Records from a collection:
○ ○ ○ ○ ○

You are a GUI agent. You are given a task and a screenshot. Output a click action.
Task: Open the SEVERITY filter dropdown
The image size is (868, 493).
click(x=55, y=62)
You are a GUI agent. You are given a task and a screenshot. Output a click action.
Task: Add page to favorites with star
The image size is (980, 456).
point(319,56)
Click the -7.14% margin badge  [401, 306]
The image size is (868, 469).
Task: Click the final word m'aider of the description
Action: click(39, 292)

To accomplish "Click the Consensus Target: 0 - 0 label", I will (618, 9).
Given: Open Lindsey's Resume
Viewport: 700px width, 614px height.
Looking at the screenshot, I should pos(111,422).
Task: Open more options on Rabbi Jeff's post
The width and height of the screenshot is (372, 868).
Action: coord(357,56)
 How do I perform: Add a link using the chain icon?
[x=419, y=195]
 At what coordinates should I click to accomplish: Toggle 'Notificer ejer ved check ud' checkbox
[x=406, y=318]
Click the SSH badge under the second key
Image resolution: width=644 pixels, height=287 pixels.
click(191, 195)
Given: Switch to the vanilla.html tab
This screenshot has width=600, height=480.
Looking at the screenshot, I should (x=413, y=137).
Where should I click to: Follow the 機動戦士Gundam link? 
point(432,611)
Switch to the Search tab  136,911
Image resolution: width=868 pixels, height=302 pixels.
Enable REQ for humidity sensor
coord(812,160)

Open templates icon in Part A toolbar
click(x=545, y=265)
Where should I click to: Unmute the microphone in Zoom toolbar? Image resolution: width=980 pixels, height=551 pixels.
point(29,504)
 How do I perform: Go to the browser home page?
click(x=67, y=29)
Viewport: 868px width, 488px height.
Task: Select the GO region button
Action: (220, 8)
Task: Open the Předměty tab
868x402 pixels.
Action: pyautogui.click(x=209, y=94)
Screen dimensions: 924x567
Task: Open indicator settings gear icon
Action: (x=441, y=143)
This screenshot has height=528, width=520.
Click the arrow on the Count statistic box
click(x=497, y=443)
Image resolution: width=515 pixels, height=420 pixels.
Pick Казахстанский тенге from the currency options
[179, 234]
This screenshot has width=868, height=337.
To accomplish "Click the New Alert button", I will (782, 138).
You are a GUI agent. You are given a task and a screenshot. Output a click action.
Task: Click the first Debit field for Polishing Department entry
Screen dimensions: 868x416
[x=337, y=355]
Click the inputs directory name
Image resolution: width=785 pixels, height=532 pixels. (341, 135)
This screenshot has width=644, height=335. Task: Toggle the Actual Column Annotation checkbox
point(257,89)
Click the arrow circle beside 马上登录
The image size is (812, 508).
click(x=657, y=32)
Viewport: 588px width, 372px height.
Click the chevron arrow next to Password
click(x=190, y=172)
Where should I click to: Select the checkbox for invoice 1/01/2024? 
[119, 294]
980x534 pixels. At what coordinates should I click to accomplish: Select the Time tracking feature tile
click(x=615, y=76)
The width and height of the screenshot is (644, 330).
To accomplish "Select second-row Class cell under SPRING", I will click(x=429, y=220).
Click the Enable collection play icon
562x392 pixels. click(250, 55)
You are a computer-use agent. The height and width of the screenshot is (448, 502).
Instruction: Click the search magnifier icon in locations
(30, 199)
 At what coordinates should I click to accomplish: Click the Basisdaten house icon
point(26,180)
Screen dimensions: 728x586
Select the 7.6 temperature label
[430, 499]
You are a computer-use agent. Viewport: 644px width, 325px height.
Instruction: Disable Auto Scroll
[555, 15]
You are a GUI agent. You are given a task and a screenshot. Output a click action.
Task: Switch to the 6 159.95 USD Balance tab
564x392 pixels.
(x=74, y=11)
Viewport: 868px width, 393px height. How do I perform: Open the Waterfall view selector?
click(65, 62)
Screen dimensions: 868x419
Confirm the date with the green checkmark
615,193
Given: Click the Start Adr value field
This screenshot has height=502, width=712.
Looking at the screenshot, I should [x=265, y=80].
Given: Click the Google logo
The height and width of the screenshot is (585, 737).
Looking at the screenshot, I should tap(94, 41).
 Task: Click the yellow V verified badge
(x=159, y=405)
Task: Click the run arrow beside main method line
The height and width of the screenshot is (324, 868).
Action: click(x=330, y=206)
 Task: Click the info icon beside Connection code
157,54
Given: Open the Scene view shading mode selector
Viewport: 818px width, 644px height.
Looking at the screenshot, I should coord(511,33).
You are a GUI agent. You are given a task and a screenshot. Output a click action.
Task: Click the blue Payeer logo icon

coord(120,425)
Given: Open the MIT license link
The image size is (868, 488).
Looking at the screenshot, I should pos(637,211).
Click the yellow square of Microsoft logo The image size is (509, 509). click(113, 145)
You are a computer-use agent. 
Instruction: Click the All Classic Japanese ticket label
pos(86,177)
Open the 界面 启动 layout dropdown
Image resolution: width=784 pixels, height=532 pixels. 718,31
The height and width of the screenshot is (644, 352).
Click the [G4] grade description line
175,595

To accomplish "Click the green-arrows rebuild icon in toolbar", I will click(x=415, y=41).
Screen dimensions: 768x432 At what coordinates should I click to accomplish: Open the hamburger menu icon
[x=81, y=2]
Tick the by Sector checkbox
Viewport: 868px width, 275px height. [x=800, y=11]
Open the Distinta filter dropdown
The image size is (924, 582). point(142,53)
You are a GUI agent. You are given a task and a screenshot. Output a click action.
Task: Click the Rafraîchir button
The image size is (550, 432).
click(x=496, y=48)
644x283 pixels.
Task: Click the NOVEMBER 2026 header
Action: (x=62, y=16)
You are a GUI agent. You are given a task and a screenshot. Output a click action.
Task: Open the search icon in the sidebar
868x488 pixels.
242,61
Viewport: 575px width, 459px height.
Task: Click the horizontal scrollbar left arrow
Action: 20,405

○ ○ ○ ○ ○

Try it: Would you print exactly, and only, the lines of the data above from the line with "564x392 pixels." through the line with "Task: Click the run", inclusive?

Solution:
564x392 pixels.
(x=74, y=11)
Viewport: 868px width, 393px height. How do I perform: Open the Waterfall view selector?
click(65, 62)
Screen dimensions: 868x419
Confirm the date with the green checkmark
615,193
Given: Click the Start Adr value field
This screenshot has height=502, width=712.
Looking at the screenshot, I should [x=265, y=80].
Given: Click the Google logo
The height and width of the screenshot is (585, 737).
Looking at the screenshot, I should tap(94, 41).
 Task: Click the yellow V verified badge
(x=159, y=405)
Task: Click the run arrow beside main method line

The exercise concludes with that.